- Born: 1923 Fuzhou, Fujian, China
- Died: 1995 (aged 71–72)
- Education: National Central University
- Known for: Propaganda posters

Chinese name
- Traditional Chinese: 游龍姑
- Simplified Chinese: 游龙姑

Standard Mandarin
- Hanyu Pinyin: Yóu Lónggū
- Wade–Giles: Yu Lungku

= You Longgu =

Chinese poster illustrator (1923–1995)

You Longgu (游龙姑, 1923–1995) was a Chinese illustrator best known for creating an extensive collection of popular propaganda posters for Mao Zedong's communist party from 1955 until 1974, both prior to and during the cultural revolution.

== Biography ==
You Longgu was born in Fuzhou in Fujian, China in 1923.

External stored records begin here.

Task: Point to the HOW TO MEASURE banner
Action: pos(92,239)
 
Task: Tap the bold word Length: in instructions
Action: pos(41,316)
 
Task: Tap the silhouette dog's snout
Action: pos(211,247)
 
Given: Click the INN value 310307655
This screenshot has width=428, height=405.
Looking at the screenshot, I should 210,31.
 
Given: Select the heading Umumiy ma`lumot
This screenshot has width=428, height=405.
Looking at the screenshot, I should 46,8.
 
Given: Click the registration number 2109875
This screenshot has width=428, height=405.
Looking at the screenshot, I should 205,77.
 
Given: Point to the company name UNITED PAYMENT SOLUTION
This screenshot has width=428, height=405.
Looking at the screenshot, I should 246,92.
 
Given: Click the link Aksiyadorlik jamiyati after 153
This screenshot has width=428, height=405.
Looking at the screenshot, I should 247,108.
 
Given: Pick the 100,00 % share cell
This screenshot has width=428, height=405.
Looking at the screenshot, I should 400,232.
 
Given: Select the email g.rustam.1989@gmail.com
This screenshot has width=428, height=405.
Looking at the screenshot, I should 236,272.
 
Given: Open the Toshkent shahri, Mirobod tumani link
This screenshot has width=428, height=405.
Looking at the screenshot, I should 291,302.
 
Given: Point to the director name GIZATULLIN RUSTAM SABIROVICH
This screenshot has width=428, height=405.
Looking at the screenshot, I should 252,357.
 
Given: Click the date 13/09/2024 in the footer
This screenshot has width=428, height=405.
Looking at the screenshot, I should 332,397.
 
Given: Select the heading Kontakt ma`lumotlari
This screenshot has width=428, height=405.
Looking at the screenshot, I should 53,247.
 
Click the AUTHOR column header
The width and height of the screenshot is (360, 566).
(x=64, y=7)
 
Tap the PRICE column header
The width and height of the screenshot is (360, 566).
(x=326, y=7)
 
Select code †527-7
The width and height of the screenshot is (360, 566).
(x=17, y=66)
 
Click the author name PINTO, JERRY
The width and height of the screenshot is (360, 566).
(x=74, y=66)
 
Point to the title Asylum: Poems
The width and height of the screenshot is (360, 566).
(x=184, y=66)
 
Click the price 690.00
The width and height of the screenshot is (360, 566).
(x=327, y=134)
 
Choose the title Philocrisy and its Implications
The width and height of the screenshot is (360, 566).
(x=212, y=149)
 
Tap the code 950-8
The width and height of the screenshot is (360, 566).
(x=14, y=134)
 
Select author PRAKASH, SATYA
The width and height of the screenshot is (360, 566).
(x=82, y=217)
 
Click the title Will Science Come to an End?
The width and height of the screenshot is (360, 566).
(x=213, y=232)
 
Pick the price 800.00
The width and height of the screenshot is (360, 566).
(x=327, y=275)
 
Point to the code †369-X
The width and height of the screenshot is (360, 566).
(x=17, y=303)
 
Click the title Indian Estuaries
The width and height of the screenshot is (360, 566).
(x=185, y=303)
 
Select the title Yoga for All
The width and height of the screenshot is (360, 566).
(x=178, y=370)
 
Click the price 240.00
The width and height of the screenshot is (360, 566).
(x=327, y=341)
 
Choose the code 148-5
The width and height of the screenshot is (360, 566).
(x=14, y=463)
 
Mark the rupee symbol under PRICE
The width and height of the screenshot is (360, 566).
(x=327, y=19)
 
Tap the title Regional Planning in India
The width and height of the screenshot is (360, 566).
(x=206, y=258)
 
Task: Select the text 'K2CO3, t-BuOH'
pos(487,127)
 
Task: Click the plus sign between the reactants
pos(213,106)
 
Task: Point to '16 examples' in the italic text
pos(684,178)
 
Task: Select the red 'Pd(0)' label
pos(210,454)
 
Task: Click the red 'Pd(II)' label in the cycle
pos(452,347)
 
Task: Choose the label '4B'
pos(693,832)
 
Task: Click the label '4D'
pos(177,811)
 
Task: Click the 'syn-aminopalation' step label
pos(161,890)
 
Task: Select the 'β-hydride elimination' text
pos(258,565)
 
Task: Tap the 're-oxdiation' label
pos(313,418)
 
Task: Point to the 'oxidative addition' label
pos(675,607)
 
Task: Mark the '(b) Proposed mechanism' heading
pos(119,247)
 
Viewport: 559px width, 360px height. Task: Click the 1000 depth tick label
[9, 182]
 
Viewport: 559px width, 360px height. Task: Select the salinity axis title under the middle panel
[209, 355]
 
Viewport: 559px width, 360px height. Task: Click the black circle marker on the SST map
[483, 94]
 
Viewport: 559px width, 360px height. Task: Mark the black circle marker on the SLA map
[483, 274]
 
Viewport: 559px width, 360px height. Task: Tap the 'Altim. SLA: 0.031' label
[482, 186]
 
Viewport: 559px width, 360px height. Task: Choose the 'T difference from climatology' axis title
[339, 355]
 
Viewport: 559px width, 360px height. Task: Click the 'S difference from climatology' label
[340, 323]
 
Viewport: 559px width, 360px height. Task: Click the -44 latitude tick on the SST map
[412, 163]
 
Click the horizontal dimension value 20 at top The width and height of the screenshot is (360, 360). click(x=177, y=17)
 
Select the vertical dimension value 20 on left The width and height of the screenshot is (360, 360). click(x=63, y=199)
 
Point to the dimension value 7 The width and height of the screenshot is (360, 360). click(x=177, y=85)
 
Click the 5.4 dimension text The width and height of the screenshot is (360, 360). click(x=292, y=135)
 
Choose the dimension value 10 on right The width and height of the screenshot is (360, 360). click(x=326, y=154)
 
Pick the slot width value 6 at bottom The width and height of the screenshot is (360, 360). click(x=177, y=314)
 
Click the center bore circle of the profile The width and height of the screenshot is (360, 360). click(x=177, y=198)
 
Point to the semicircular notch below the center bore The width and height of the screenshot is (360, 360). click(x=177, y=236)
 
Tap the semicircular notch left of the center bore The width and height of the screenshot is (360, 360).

She received an education in traditional oil painting at National Central University in Nanjing, China in the 1940s, where she was heavily influenced by the style of artist Xu Beihong. Soon after leaving university, she joined the social branch of the People's Liberation Army and began working as an art teacher. In 1955, an arts publishing house in Shanghai invited You to join their newly created propaganda poster team as an illustrator and designer. While in school, she fell in love with fellow artist Ha Qiongwen and they were married, eventually having at least one son. The pair spent many years working together at the same publishing house.

You's husband Ha Qiongwen created one of the most famous propaganda posters of the era, Long Live Chairman Mao!, in 1959. Though popular amongst citizens, the design was criticized by the Chinese Communist Party (CCP) for dark colors and for containing no imagery of Mao Zedong himself. As a result, the family was regularly targeted by the media. Ha was once beaten and humiliated by Red Guards in front of tens of thousands of onlookers, and You was sent to a "reform farm" in a governmental effort to fix what were seen as problems with the family.

You Longgu died in her early 70s in 1995.

== Work ==
Millions of copies of You Longgu's posters were printed and distributed by the Government of China for nearly two decades between 1955 and 1974. Original reproductions of her illustrations are held in the collections of numerous international institutions, including the Propaganda Poster Art Centre in Shanghai, and the International Institute of Social History in Amsterdam.